Kryzys na rynku jaj w Stanach Zjednoczonych trwa już od kilku lat. Rozprzestrzeniający się wirus ptasiej grypy dziesiątkuje stada kur niosek wpływając na deficyt jaj na rynku. To przekłada się nie tylko na braki sklepowe, ale także szybujące ceny. BBC donosi o incydencie, który miał miejsce w jednym z amerykańskich sklepów. Złodziej miał ukraść z placówki ponad 100 000 jaj.
Kryzys na rynku jaj w Stanach Zjednoczonych
Napad, którego celem była kradzież jaj, miał miejsce w jednym ze sklepów sieci Waffle House w Pensylwanii.

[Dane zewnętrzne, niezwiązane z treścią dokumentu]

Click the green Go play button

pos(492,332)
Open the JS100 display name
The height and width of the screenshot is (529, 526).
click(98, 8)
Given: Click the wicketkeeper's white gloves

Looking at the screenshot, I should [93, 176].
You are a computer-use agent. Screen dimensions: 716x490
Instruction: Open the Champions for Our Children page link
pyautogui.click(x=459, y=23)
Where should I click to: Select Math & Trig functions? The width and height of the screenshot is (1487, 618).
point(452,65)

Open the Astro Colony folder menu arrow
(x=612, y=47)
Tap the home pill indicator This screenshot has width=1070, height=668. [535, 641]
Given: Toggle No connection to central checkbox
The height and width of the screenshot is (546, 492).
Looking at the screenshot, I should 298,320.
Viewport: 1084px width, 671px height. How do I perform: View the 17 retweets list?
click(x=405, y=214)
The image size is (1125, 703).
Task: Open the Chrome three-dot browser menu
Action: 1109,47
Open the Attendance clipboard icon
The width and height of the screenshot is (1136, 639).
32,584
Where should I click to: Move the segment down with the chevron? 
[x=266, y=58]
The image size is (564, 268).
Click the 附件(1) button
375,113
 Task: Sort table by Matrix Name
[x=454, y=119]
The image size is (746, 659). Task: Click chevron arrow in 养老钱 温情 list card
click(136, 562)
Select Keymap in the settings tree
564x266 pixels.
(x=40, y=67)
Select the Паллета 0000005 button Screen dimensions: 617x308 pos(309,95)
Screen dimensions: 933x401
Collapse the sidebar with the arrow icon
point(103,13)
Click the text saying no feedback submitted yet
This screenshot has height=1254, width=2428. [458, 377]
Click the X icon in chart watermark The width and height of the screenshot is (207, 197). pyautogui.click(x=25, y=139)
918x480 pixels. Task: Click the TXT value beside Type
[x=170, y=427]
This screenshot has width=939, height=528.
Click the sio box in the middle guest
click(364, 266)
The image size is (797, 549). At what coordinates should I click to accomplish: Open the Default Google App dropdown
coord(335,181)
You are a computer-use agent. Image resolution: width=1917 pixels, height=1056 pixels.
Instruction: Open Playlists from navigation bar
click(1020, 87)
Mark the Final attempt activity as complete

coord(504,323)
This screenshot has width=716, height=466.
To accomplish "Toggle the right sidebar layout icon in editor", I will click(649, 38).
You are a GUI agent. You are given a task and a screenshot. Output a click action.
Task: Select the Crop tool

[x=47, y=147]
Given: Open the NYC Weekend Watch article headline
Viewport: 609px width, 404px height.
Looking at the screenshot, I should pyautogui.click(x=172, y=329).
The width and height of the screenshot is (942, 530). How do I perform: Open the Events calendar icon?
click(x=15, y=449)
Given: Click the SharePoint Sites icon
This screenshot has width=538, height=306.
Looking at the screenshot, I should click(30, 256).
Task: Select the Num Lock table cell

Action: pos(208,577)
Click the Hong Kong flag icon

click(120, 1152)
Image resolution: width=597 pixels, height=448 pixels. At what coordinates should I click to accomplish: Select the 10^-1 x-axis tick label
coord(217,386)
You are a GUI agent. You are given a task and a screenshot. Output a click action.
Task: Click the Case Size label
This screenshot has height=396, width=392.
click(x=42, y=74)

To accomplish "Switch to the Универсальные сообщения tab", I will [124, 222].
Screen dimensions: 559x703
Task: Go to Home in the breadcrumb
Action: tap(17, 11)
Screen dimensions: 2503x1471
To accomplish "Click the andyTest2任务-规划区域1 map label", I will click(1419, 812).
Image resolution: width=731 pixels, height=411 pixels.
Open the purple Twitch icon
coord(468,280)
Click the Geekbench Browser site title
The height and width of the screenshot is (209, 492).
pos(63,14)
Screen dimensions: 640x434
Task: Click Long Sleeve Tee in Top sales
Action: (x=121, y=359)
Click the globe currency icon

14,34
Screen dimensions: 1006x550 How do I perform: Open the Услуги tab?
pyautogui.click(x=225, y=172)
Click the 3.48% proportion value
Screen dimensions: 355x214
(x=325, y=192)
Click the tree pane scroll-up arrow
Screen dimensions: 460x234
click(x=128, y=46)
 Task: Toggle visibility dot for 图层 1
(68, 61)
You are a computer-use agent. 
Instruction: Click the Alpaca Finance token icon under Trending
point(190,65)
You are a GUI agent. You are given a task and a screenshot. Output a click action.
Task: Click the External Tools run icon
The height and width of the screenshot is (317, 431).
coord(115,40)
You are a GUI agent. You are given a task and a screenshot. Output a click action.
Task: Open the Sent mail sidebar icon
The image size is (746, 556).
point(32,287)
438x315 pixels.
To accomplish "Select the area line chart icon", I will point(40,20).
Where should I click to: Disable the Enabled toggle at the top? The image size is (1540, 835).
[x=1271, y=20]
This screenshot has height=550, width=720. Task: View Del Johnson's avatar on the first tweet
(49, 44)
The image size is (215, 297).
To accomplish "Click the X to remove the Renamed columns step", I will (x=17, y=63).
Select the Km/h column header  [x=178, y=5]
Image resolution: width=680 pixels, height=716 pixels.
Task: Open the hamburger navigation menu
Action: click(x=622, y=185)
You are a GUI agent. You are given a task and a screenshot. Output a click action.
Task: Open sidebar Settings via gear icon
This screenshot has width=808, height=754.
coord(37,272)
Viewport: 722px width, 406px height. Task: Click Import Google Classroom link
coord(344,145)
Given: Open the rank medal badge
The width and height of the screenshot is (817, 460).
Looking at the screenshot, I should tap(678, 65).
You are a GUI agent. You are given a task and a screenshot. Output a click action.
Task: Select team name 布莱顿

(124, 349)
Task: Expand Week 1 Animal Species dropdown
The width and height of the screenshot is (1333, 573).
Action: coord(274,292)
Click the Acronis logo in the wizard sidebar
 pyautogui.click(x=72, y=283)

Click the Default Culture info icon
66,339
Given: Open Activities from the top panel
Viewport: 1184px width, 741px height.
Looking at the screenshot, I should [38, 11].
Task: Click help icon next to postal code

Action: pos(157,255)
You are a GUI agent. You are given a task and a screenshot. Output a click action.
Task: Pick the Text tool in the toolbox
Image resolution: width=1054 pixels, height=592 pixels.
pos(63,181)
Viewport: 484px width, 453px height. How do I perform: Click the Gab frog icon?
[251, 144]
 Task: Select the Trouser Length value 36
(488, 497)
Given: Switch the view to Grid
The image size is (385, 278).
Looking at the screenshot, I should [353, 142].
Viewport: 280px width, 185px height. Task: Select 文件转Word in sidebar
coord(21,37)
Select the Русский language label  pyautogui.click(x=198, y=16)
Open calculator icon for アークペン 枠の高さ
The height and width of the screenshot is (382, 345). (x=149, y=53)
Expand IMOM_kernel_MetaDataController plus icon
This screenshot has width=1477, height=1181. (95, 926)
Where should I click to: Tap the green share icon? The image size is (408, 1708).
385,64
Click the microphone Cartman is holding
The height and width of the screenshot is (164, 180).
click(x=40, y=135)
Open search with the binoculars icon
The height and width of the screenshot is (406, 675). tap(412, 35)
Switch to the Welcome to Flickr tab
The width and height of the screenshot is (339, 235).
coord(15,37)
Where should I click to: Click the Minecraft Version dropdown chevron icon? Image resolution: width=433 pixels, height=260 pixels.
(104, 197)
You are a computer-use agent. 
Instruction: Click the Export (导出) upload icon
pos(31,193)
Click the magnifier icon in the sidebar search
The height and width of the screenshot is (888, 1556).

Jak informuje BBC powołując się na komunikat policji, doszło do kradzieży ponad 100 000 jaj o wartości 40 tys. dolarów. Złodzieje zapakowali towar na pakę ciężarówki.
"Cena jajek wzrosła w związku z epidemią ptasiej grypy, przez co stały się one nieoczekiwanie kosztowną opcją w menu" – komentuje BBC dodając przy tym, że zgodnie z danymi rządowymi, w ciągu ostatniego roku wzrosły one o 65%. Problem związany z ptasią grypą trwa w Stanach Zjednoczonych od 2022 roku. Sieci handlowe przyjmują różne strategie radzenia sobie z niedoborami tego produktu.
Sieć sklepów Waffle House, która padła ofiarą rabunku, poinformowała we wtorek o wprowadzeniu dodatkowej opłaty za zakup jaj. Ma ona wynosić 50 centów za każde jajko. Z kolei w 2023 roku sieć sklepów Dollar Tree wycofała jaja ze sprzedaży. Wysokie ceny tego towaru nie pasowały do strategii sieci, która większość produktów sprzedaje w cenie nie przekraczającej 1,25 dolara.